What is needed ▸ Check every line below for the string "agent". Copy the ones that have it.

--- --- ---

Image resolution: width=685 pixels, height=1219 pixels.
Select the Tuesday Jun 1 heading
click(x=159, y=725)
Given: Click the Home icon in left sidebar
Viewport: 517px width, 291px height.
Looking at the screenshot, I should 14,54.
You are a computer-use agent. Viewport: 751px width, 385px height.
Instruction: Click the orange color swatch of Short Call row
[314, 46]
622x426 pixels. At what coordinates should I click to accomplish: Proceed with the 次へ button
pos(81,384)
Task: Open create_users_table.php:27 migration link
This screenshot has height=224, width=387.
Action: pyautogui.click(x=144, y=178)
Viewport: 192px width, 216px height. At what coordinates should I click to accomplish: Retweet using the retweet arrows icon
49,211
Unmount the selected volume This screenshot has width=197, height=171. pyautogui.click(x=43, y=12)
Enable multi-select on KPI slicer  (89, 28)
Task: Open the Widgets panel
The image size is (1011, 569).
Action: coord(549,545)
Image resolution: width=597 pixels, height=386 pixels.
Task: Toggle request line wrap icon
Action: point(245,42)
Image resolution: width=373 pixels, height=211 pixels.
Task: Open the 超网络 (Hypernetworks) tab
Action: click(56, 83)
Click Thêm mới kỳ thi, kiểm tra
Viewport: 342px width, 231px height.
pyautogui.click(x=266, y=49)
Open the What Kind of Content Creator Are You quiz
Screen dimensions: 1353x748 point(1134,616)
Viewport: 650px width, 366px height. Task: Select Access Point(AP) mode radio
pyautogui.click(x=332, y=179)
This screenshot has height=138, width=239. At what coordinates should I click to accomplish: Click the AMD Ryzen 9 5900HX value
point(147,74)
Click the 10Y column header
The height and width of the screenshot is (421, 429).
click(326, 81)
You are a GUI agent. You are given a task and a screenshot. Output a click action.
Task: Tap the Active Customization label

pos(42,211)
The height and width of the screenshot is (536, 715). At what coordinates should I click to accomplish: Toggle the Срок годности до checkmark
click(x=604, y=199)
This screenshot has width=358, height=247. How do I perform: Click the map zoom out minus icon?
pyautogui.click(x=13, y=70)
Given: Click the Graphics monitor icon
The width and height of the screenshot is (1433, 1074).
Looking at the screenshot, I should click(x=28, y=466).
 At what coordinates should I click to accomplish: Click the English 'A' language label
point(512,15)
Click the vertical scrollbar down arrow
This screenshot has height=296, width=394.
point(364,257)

--- --- ---

Finished exercise ▸
You are a computer-use agent. Viewport: 751px width, 385px height.
You are a GUI agent. You are given a task and a screenshot. Output a click action.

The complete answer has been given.